- PAGE TEXT -
---
Impact on Charter-Protected Interests: Under the second inquiry, namely, the impact on the Charter-protected interests of the accused, the court in Grant commented, at para. 95, that there must be an assessment of the impact of the Charter violation on the protected interests of the accused. The greater the impingement on the protected interests, the greater the potential harm to the repute of the administration of justice by the admission of the evidence. The court commented that the failure to properly advise the accused of the right to counsel undermines the right to make a “meaningful and informed choice” whether to speak to the police, the right to remain silent, and the protection against testimonial self-incrimination. These rights protect an individual’s interest in “liberty and autonomy.” The violation of these fundamental rights “tends to militate in favour of excluding the statement.”
Importantly, the court in Grant noted, at para. 96, that there may be circumstances that “may attenuate the impact of a Charter breach” on the accused’s “protected interests.” If compliance with s. 10(b) of the Charter, for example, was merely “technically defective” at either the informational or implementation stage,” the impact on the interests of the accused in making an informed choice as to whether or not to speak to the police may be reduced. Similarly, when a statement is made “spontaneously” following a Charter breach, or where it can confidently be concluded that the statement by the accused would have been made notwithstanding the violation of the Charter, the impact of the breach on the protected interests of the accused may be reduced. See, for example: R. v. Harper, 1994 68 (SCC), [1994] 3 S.C.R. 343. However, in the absence of such exceptional circumstances, the analysis under this second line of inquiry supports the general exclusion of statements taken in breach of the Charter.
Societal Interest in a Fair Adjudication on the Merits: Under the third inquiry, namely, society’s interest in a fair adjudication on the merits, the court in Grant, at para. 97, noted that the reliability of the evidence is a consideration. Statements taken in contravention of the Charter may, on occasion, be just as unreliable as involuntary statements. In this regard it should be recognized that individuals detained by the police, without counsel, may make untruthful statements based more on a “misconceived idea” of how to extricate themselves from their “predicament” with the police. Where this danger is present, it undercuts the argument that the “illegally obtained statement,” taken in violation of the Charter, is “necessary for a trial of the merits.”
[58] In conclusion, the Supreme Court of Canada in R. v. Grant stated, at para. 98, that the “heightened concern” with “proper police conduct” in obtaining statements from suspects, and the “centrality of the protected interests affected” will “in most cases” favour the exclusion of statements taken in breach of the Charter, while the third factor which focuses on obtaining a decision on the merits may be reduced by a lack of reliability. This analysis, in combination with the common law’s “historic tendency” to view the admissibility of statements by an accused differently from other evidence, explains why such statements “tend to be excluded” under s. 24(2) of the Charter.
c. The Application of the Governing Principles in the Present Case
1. Introduction
[59] The practical application of these principles, in the circumstances of the present case, leads me to conclude that the evidence of the spontaneous utterance made by Ms. Mihm to the police is admissible under s. 24(2) of the Charter. While statements by an accused are presumptively excluded following Charter violations, the unusual circumstances surrounding the oral utterance of Ms. Mihm brings this case within the recognized exception to this general rule, and renders the utterance admissible under s. 24(2) of the Charter.
---
- SUPPLIED MATERIAL -
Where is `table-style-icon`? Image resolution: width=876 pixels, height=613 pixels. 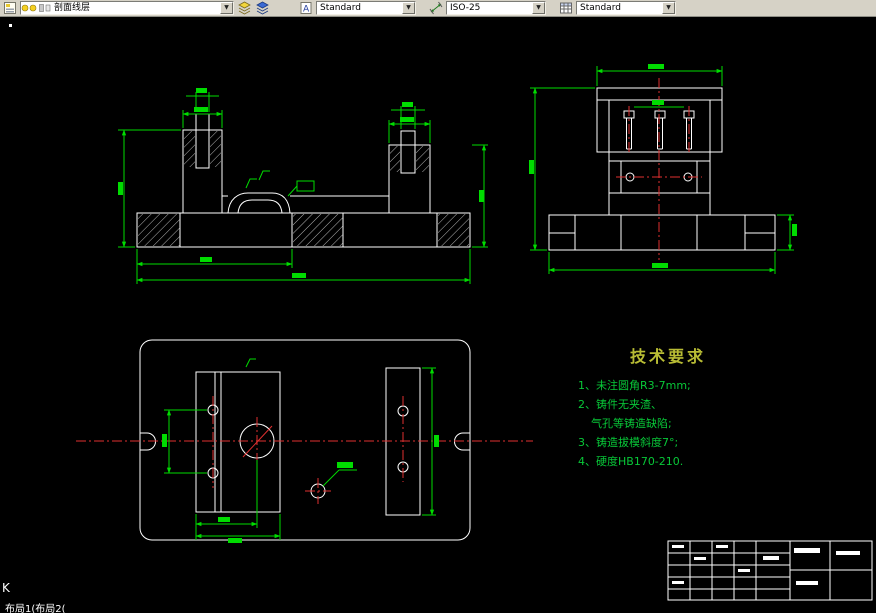
table-style-icon is located at coordinates (566, 8).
---
- TASKS FOR THIS EXERCISE -
(a) In the court ruling, which of Ms. Mihm's statements to the police does the court find admissible under s. 24(2) of the Charter?
(b) Write a continuation of the court ruling, starting after its final sentence.
The data comes from a different source than the court ruling.

- EXERCISE RESPONSES -
(a) Her spontaneous oral utterance to the police.

(b)
2. The Seriousness of the [Charter](https://www.canlii.org/en/ca/laws/stat/schedule-b-to-the-canada-act-1982-uk-1982-c-11/latest/schedule-b-to-the-canada-act-1982-uk-1982-c-11.html)-Infringing Misconduct
[60] The violation of s. 10(b) of the Charter was relatively serious. In my view, the police ought to have complied with their advisory obligations under s. 10(b) of the Charter of Rights as soon as the house was secure and there were no further concerns over officer safety. The police could easily have complied with these obligations when Mr. Stornelli was brought into the house and seated with Ms. Mihm in the living room of their home, before the police began to search the premises.
[61] At the same time, however, no police officer was trying to elicit any kind of statement or utterance from Ms. Mihm. This was not at all a case where the police deliberately held off advising the accused of his or her rights to counsel in order to question the accused and secure some type of inculpatory statement or utterance from the accused. Rather, it appears that the police did not advise Ms. Mihm of her rights under s. 10(b) of the Charter in a more timely way as they had no plans to question her, and they were focused on fulfilling their obligations in the execution of the search warrant.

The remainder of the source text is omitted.